While the troubles in Kochi may weigh on Petronet LNG Ltd's earnings over FY14-16E, the 33% correction in the share price in the last one year appears to have factored this in.
Imports at the larger 10-mt Dahej terminal have been resilient, while its risk profile has improved, with Petronet pre-selling nearly all the expanded 15-mt capacity slated for start-up in 2016. With Petronet trading at 10x P/E on FY15E EPS, which we estimate could double by FY18E, the risk-reward looks favourable. We thus upgrade our rating to overweight from equalweight, but leave our DCF-based price target at R140, as we roll over to March 15 and incorporate additional TOP contracts, which offset our near-term EPS cuts.

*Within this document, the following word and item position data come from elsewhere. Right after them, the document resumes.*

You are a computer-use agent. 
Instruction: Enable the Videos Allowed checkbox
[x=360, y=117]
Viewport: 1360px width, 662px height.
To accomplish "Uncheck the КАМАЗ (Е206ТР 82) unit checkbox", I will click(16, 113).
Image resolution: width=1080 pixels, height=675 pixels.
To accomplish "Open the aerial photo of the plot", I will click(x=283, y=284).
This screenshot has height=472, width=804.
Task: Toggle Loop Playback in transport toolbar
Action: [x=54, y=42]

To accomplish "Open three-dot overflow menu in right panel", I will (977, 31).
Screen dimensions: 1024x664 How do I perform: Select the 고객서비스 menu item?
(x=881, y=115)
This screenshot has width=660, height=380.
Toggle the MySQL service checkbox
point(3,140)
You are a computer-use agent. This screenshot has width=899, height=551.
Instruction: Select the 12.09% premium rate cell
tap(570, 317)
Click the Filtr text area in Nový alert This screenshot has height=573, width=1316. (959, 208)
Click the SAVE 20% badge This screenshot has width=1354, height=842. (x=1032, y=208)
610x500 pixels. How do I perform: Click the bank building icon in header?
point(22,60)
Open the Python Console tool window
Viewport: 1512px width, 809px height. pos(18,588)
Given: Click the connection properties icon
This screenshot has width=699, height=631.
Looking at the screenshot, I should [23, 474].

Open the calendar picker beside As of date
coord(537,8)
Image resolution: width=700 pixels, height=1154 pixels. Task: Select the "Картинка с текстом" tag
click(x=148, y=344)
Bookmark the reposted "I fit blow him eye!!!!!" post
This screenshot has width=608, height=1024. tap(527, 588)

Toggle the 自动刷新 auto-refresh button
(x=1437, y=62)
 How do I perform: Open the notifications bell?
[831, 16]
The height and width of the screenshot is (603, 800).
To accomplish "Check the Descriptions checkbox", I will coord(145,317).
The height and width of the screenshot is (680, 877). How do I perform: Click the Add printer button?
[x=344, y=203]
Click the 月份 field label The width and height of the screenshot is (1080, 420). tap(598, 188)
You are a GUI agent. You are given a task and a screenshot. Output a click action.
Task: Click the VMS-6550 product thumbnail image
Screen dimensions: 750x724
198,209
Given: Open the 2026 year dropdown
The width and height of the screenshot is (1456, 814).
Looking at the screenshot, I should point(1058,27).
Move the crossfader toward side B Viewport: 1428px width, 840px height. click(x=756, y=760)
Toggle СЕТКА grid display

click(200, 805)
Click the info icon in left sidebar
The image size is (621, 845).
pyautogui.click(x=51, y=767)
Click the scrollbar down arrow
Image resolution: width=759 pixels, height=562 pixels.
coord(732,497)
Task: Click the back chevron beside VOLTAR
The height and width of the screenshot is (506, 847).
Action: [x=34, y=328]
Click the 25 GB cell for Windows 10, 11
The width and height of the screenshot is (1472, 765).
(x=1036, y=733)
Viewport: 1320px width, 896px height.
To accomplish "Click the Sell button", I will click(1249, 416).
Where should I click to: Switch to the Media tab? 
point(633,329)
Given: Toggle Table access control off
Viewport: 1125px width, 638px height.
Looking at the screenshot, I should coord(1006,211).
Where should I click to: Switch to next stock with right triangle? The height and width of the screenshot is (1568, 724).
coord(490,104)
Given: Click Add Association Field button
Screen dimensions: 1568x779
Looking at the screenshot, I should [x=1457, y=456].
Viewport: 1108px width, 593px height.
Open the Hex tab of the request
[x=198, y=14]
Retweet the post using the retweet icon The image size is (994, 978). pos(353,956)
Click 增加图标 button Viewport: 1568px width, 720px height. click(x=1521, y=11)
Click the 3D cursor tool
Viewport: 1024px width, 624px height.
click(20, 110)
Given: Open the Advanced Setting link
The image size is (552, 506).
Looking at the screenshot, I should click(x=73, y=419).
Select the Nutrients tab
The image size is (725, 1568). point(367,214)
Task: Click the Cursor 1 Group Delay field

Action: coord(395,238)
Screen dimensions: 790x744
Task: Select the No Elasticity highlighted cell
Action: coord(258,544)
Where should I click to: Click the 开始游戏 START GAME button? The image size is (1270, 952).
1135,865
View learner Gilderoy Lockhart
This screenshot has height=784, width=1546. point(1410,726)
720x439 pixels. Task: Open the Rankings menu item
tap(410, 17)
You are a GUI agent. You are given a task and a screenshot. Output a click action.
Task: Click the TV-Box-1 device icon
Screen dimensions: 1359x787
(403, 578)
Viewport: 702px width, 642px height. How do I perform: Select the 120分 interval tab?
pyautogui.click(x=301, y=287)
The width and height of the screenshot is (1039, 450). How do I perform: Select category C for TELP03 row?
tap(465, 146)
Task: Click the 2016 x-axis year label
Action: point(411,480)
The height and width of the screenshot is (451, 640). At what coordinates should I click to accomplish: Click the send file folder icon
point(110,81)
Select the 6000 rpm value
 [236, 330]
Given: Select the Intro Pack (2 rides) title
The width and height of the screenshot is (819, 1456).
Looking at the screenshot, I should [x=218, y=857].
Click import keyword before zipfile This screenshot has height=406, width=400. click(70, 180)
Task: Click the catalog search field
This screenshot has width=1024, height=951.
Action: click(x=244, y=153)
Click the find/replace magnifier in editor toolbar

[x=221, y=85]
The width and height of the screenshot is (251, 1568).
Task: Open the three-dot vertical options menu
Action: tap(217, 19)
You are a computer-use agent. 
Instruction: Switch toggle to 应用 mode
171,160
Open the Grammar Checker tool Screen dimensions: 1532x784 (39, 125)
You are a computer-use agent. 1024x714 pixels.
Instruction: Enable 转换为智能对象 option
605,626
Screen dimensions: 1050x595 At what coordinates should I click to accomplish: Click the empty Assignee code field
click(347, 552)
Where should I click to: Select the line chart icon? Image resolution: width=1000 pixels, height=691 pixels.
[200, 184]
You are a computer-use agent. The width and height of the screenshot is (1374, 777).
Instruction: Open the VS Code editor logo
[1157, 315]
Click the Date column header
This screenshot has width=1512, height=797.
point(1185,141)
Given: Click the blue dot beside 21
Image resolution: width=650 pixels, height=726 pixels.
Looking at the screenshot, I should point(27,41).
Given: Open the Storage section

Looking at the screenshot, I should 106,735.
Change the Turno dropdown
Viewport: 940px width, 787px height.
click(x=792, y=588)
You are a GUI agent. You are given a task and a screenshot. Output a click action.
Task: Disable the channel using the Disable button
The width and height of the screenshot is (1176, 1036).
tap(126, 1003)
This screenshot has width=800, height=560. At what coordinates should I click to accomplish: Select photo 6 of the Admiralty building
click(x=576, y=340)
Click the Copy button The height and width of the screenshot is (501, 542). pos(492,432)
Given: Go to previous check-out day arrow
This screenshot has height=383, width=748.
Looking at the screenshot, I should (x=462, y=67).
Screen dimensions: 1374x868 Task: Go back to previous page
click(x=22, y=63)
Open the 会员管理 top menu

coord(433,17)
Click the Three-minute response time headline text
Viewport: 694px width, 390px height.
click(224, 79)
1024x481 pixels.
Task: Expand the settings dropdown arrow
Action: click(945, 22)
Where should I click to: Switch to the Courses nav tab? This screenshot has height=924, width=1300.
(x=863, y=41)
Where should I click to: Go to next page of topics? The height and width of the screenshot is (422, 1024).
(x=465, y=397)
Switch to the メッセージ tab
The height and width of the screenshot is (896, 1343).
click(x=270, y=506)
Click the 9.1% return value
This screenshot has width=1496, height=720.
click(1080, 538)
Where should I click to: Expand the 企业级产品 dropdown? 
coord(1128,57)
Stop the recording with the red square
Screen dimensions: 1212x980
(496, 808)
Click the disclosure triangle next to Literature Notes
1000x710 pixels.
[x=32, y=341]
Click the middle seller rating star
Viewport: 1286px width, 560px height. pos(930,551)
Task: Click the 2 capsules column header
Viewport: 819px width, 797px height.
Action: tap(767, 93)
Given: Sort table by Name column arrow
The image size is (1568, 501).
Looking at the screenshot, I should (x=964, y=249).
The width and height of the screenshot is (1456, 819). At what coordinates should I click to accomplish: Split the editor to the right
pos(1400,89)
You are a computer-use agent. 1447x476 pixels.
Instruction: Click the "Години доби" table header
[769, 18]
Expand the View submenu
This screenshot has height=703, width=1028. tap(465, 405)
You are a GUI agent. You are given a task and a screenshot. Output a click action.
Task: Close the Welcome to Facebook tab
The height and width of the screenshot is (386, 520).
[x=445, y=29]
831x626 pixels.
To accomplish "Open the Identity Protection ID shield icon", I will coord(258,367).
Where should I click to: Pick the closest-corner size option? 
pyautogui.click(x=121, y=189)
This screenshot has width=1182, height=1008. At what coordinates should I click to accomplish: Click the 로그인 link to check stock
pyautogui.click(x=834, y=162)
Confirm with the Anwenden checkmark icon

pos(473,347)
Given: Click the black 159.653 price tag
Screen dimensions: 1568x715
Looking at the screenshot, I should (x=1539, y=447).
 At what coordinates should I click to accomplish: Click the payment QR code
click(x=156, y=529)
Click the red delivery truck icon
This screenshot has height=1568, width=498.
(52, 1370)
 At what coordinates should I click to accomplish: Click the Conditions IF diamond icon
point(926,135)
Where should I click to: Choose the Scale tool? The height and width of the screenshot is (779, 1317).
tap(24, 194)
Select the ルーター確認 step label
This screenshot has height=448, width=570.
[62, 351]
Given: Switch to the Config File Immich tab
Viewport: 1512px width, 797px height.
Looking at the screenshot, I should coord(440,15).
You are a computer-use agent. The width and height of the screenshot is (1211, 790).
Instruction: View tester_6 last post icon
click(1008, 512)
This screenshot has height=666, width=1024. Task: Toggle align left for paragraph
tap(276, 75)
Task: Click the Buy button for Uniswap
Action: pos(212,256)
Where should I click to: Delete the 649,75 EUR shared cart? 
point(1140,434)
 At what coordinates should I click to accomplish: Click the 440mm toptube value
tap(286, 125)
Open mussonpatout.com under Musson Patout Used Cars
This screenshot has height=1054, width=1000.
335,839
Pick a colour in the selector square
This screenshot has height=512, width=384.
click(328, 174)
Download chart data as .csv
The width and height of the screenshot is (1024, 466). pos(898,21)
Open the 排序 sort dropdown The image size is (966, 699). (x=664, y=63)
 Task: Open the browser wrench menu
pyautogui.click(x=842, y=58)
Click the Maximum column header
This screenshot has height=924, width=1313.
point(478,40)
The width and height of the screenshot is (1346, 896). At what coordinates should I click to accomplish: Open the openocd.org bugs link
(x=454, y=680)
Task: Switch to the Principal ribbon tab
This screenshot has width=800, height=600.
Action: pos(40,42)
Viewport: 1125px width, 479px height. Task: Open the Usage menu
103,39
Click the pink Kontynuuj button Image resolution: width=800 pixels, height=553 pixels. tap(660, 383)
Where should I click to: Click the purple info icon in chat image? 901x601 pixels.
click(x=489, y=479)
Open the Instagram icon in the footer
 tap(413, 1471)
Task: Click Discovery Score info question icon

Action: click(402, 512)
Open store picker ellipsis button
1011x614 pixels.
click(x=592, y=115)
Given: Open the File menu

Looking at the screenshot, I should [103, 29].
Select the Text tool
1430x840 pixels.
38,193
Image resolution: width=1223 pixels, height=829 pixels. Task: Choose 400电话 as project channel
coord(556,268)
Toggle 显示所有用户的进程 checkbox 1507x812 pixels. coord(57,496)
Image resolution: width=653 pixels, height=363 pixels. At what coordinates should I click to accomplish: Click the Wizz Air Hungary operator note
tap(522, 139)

Our TP implies 35% potential upside from current levels. Petronet’s 5-mtpa, cR4,500-crore Kochi terminal may continue to struggle for some time. Gail’s KKBM evacuation pipeline may now be completed only by mid-2015, limiting utilisation, while the high LNG price from Kochi could limit offtake, even if evacuation issues are resolved. We cut FY14-16E EPS by 11-22%, but believe that the stock’s 33% fall in the last one year factors in the headwind.
Encouragingly, operations at the more important 10mt Dahej site remain resilient, with utilisation of +95% for FY14E.